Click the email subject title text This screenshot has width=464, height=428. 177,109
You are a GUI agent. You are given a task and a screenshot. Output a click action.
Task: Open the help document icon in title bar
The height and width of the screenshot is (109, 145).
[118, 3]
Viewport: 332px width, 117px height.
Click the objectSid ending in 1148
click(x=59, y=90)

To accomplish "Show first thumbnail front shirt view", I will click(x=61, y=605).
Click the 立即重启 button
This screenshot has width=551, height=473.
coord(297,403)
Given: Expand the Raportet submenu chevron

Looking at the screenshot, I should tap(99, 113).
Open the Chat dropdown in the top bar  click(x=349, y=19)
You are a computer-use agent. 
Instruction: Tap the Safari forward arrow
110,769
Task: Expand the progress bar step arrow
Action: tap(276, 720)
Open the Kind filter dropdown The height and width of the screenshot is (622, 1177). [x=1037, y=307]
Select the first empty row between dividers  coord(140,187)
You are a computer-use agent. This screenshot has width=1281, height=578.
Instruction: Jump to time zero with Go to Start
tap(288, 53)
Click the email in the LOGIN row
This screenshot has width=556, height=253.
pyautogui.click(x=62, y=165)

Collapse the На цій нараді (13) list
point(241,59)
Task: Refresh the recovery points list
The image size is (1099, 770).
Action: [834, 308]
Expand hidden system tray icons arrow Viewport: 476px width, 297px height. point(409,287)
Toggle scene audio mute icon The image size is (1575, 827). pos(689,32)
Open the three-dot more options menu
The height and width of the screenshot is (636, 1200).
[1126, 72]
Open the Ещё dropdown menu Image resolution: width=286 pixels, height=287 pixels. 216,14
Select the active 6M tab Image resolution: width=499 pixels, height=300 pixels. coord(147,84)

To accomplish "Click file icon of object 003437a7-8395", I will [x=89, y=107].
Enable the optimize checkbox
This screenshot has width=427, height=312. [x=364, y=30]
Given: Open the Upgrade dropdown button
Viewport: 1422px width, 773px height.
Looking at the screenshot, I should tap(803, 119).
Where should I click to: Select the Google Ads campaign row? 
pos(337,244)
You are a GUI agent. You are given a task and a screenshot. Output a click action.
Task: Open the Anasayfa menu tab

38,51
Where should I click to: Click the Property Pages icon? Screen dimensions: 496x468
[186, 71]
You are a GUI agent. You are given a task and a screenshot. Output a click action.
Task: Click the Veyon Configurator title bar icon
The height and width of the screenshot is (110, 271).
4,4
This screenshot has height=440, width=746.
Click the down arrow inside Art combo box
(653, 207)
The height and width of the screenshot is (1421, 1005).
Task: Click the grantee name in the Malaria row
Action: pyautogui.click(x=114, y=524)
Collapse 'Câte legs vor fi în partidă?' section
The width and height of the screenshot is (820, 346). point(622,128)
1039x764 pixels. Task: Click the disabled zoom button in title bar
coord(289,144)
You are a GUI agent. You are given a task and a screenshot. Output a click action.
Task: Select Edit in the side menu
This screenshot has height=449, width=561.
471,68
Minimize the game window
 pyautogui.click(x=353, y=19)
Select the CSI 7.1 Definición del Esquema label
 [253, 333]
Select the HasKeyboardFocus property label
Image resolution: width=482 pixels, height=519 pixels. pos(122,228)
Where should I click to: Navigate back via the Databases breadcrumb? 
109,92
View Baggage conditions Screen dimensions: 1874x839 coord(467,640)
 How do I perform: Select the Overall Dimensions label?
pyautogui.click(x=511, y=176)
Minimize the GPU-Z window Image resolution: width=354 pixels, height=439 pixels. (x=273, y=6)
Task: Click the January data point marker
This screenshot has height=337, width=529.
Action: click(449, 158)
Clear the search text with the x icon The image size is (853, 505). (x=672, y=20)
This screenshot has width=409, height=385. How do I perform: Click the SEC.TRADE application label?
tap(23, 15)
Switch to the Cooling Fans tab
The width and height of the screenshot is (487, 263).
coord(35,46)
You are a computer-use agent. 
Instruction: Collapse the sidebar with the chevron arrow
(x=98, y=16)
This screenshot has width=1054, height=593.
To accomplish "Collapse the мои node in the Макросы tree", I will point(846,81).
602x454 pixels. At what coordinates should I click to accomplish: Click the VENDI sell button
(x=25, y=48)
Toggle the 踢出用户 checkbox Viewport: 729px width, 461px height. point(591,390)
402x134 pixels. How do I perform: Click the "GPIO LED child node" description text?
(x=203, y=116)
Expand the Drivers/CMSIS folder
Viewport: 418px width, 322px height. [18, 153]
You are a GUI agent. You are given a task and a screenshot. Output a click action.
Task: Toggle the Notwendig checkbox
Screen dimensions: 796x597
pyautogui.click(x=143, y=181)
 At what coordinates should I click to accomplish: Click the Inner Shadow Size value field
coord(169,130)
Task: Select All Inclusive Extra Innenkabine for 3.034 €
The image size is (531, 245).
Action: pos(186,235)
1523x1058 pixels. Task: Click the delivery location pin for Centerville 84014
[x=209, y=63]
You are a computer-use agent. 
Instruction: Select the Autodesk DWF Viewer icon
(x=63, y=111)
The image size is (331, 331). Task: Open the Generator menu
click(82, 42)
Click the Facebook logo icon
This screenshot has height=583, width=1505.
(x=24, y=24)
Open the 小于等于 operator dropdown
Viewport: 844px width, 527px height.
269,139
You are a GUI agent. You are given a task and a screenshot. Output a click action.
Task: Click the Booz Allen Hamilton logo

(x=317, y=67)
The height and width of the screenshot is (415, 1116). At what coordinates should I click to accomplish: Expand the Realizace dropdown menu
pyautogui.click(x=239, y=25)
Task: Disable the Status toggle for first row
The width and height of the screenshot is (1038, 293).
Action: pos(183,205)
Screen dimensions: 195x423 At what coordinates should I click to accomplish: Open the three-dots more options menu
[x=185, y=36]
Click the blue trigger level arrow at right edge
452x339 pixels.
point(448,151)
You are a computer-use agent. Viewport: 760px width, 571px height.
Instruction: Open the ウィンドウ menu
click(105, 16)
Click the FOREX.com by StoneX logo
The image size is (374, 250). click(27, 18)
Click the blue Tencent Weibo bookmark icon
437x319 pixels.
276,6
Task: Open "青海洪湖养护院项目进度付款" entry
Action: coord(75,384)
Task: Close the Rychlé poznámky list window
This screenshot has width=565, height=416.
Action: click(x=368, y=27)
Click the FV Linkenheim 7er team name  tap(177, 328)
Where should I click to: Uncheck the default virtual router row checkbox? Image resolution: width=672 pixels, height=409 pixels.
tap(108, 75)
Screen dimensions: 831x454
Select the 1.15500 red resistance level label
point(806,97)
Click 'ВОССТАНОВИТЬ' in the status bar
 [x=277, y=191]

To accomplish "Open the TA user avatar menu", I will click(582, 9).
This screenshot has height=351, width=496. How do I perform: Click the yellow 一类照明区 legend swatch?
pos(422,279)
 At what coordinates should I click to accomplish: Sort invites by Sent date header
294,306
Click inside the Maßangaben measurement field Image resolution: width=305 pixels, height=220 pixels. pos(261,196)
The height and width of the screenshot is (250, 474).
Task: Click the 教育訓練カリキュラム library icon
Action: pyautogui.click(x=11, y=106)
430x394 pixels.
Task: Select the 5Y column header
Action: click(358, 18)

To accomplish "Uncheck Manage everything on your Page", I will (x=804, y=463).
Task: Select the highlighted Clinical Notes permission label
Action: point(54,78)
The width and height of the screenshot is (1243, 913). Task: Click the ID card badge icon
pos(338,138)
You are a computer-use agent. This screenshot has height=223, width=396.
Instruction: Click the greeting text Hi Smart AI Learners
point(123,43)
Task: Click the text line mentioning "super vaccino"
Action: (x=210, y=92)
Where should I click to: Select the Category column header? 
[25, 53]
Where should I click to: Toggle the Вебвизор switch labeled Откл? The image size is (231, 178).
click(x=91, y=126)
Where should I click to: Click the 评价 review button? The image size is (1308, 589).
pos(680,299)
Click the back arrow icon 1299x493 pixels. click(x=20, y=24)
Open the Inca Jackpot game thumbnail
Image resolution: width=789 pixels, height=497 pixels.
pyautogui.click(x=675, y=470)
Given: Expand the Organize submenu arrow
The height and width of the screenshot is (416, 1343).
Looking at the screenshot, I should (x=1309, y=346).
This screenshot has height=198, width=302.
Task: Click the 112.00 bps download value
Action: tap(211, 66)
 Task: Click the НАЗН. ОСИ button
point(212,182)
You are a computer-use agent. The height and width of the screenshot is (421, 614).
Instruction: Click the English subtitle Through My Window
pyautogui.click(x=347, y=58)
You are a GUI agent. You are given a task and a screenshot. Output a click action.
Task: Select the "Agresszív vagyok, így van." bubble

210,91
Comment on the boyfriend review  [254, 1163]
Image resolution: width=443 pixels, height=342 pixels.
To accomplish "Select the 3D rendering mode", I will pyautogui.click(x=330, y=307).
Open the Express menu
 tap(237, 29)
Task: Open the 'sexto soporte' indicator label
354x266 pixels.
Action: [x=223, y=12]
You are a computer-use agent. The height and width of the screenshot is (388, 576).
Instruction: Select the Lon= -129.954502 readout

══════════════════════════════

[Work task]
Please transcribe the material line by line, exactly, from its opening line through the line that contains "Open the Kind".

[Output below]
Click the email subject title text This screenshot has width=464, height=428. 177,109
You are a GUI agent. You are given a task and a screenshot. Output a click action.
Task: Open the help document icon in title bar
The height and width of the screenshot is (109, 145).
[118, 3]
Viewport: 332px width, 117px height.
Click the objectSid ending in 1148
click(x=59, y=90)

To accomplish "Show first thumbnail front shirt view", I will click(x=61, y=605).
Click the 立即重启 button
This screenshot has width=551, height=473.
coord(297,403)
Given: Expand the Raportet submenu chevron

Looking at the screenshot, I should tap(99, 113).
Open the Chat dropdown in the top bar  click(x=349, y=19)
You are a computer-use agent. 
Instruction: Tap the Safari forward arrow
110,769
Task: Expand the progress bar step arrow
Action: tap(276, 720)
Open the Kind filter dropdown The height and width of the screenshot is (622, 1177). [x=1037, y=307]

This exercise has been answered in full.